● **Exercise input**
###

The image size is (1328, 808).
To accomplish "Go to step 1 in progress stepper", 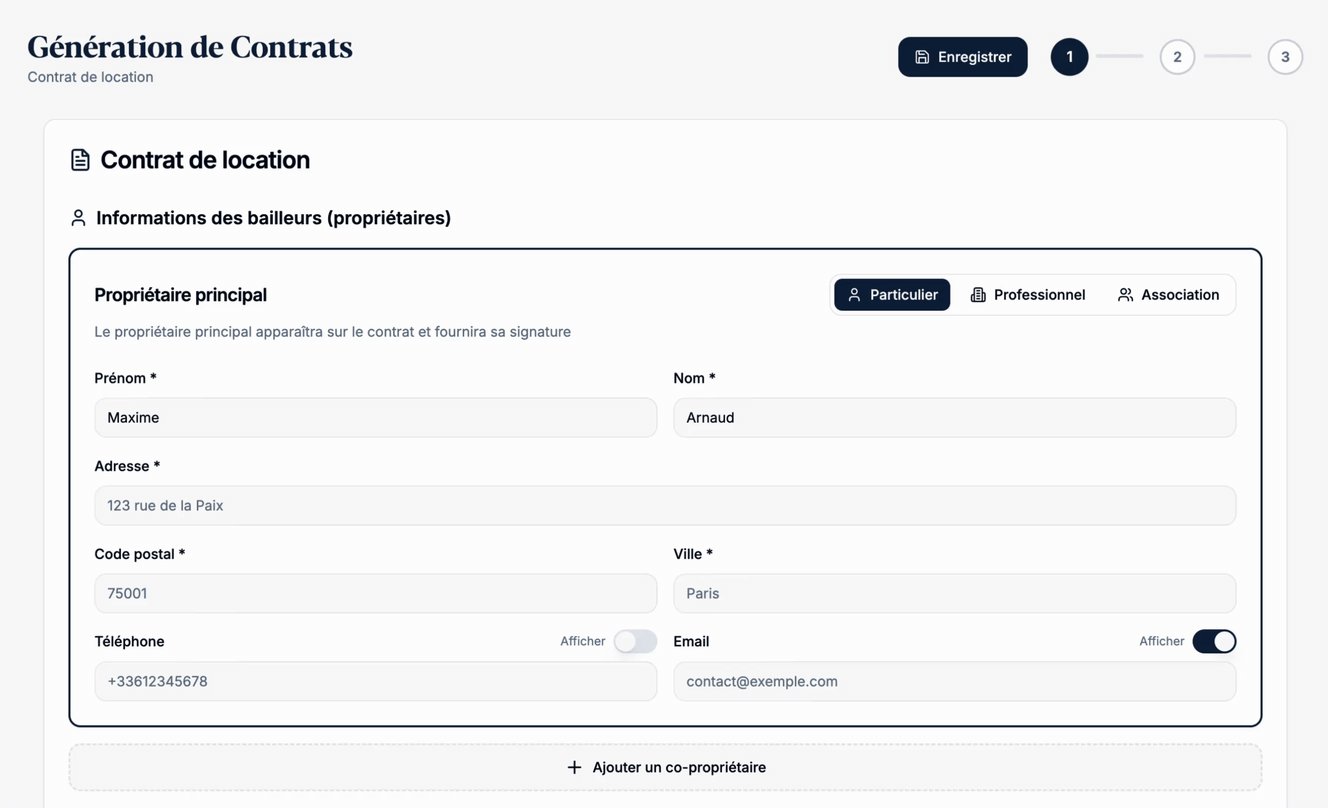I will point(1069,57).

###

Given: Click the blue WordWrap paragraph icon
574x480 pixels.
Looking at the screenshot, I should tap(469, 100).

###

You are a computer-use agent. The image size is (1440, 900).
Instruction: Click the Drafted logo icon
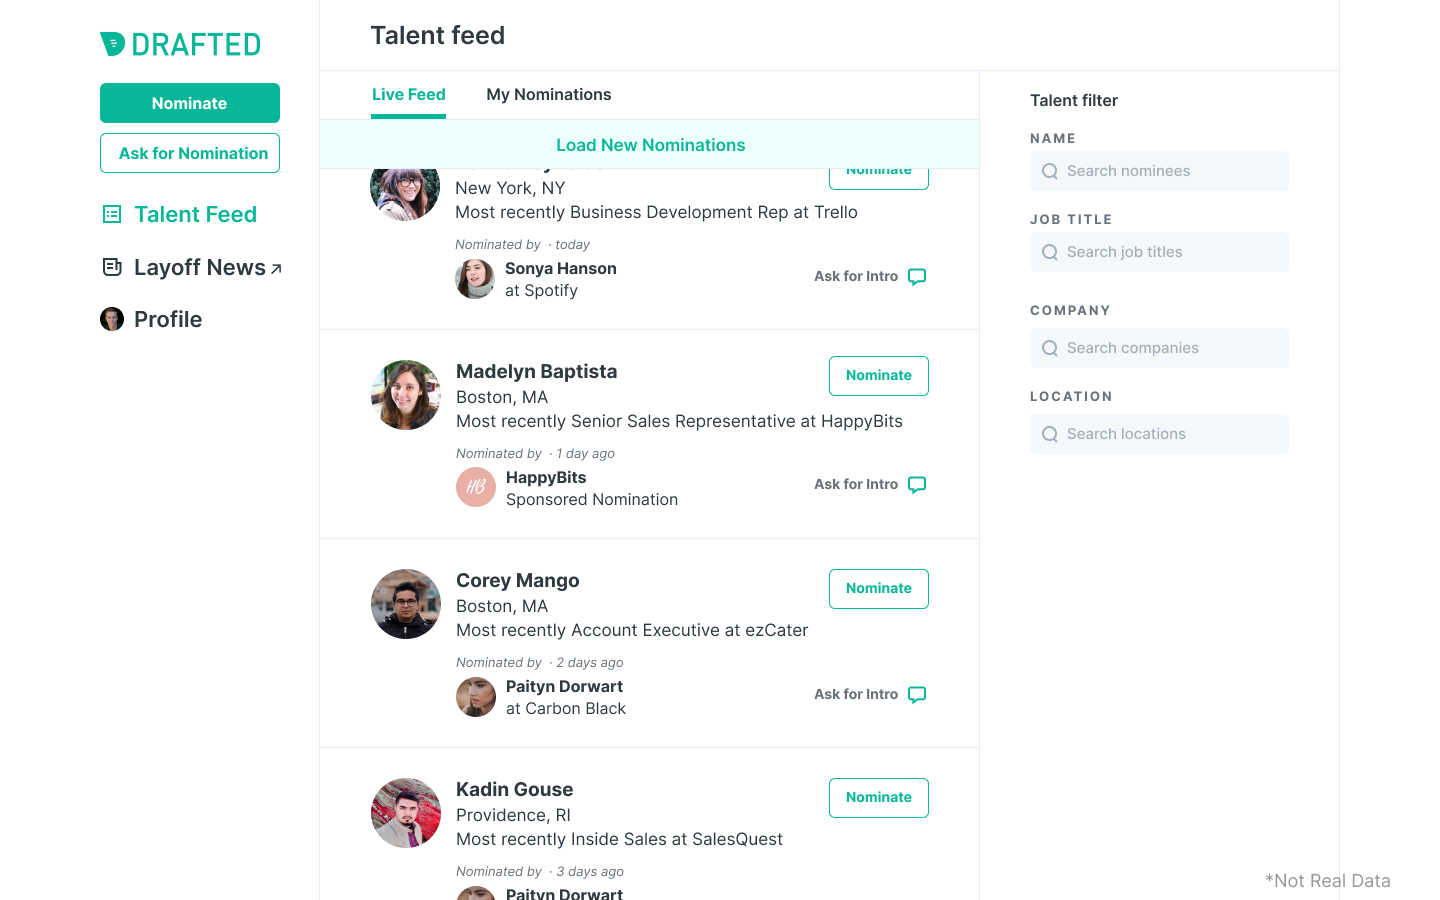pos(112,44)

###

● **Set problem**
Change "blue" to "green" in the records above, from the line containing "Given: Click the blue WordWrap paragraph icon" to the line containing "Looking at the", and return only those lines with everything else unchanged.

● **Solved exercise**
Given: Click the green WordWrap paragraph icon
574x480 pixels.
Looking at the screenshot, I should tap(469, 100).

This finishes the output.